In the listing below, transcribe the line that contains "Instruction: Click the 100% influence value" and all lines following it, ending with the last line. Add nothing.

+ + + + + + +

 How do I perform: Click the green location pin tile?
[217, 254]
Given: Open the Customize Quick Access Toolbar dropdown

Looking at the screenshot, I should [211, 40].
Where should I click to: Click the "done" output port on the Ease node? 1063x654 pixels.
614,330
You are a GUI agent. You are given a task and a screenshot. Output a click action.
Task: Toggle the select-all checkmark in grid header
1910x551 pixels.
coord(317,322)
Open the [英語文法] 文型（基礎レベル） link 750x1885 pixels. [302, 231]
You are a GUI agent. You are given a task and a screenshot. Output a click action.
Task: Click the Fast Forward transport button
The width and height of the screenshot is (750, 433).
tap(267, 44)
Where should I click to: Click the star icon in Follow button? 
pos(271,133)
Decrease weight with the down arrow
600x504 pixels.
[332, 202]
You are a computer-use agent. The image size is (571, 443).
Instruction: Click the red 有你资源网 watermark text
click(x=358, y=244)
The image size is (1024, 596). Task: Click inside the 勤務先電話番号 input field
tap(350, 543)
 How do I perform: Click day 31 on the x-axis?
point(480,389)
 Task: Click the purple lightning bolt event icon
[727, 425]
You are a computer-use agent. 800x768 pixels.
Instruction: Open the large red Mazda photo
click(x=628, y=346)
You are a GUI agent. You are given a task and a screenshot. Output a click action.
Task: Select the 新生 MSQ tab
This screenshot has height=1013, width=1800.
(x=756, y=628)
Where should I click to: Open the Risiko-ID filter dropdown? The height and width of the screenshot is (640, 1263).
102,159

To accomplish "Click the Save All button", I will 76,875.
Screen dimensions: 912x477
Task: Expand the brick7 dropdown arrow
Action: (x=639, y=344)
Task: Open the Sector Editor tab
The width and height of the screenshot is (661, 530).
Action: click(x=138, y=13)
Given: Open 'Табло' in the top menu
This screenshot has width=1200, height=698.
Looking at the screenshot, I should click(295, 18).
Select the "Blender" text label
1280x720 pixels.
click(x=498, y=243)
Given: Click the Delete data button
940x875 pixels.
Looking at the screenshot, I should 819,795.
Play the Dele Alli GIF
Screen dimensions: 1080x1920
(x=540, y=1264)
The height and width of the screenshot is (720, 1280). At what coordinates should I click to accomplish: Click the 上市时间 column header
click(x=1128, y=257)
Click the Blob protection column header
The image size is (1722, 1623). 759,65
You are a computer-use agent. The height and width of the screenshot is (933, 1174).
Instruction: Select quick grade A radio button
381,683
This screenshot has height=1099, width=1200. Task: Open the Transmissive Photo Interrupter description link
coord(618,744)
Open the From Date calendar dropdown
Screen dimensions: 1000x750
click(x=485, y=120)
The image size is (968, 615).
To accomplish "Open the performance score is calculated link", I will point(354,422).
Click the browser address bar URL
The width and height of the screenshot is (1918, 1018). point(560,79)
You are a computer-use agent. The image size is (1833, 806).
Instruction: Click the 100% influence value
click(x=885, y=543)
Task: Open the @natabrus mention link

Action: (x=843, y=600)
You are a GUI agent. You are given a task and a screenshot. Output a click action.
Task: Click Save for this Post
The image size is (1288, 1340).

+ + + + + + +

## WRITTEN REPLY:
Instruction: Click the 100% influence value
click(x=885, y=543)
Task: Open the @natabrus mention link

Action: (x=843, y=600)
You are a GUI agent. You are given a task and a screenshot. Output a click action.
Task: Click Save for this Post
The image size is (1288, 1340).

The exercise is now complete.